According to this mechanism, FGly formation from serine is
a single enzymatic reaction. Hence, AtsB may suffice for FGly formation in serine-type sulfatases, and additional components may merely serve
auxiliary functions (see below). In eukaryotes, serine-type sulfatases
are missing. It is therefore not surprising that only very weak
homologs of AtsB are encoded in mammalian genomes, the best human
homolog being viperin (34), an interferone-inducible antiviral protein
that locates to the endoplasmic reticulum, the site where eukaryotic
FGly formation (from cysteine) occurs. Viperin, however, shows only
26% identity with the N-terminal third of AtsB, and only one of
AtsB's three predicted FeS centers is conserved.

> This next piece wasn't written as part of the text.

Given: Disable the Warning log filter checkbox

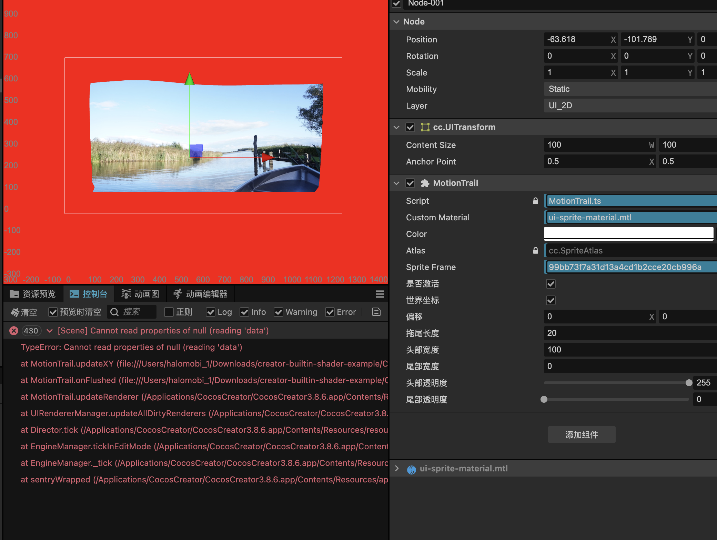Looking at the screenshot, I should (279, 312).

AtsB-dependent FGly Formation Requires a Signal Peptide
in the Sulfatase Substrate--
In GST pull-down experiments, the
interaction of AtsB with the serine-type FGly modification motif was
independent of AtsA's signal peptide. Both in yeast two-hybrid (Table
I) and in GST pull-down experiments (not shown) interaction was even
impaired by the signal peptide. This is in contrast to the in
vivo situation, where FGly formation in AtsA and in the
serine-containing mutant of PAS was clearly dependent on the signal
peptide. In the case of AtsA, deletion of the signal peptide reduced
FGly formation about 100-fold (Fig. 3), and in the case of PAS-C51S,
formation of catalytically active enzyme was totally abolished when a
signal peptide was absent (Fig. 2). The apparent contradiction between the in vitro and the in vivo studies indicates
that the presence of a serine-type FGly modification motif is
sufficient for binding of AtsB but not for FGly formation. In line with
this, we could not detect FGly in the GST-AtsA fusion protein after
incubation for 1 h in the presence of AtsB (data not shown). The
inhibitory effect of the signal peptide in the yeast two-hybrid
experiments can be explained in several ways (e.g. by a
signal peptide-induced misfolding or intracellular mislocalization of
the Gal4BD-AtsA fusion protein).
To be subjected to AtsB-dependent FGly modification, newly
synthesized AtsA obviously has to carry a signal peptide in addition to
the serine-type FGly modification motif. This may be explained in one
of three ways. The hydrophobic signal peptide may exert a direct
intramolecular effect on the sulfatase's folding state and
modification competence. Alternatively, AtsB binds directly, or
indirectly via an adaptor protein, to the signal peptide, and this may
be required for the FGly-forming activity of AtsB. Furthermore, the
signal peptide, after binding of an adaptor, may ferry newly synthesized AtsA to a site where AtsB is active. In the latter two
cases, a chaperone or targeting factor of E. coli's early secretory pathway such as trigger factor, SecB, or SecA may serve as
the putative adaptor protein. A functional in vitro
FGly-generating assay system reconstituted with cytosolic and/or
membrane components of E. coli may help to resolve the
mechanistic role of the signal peptide.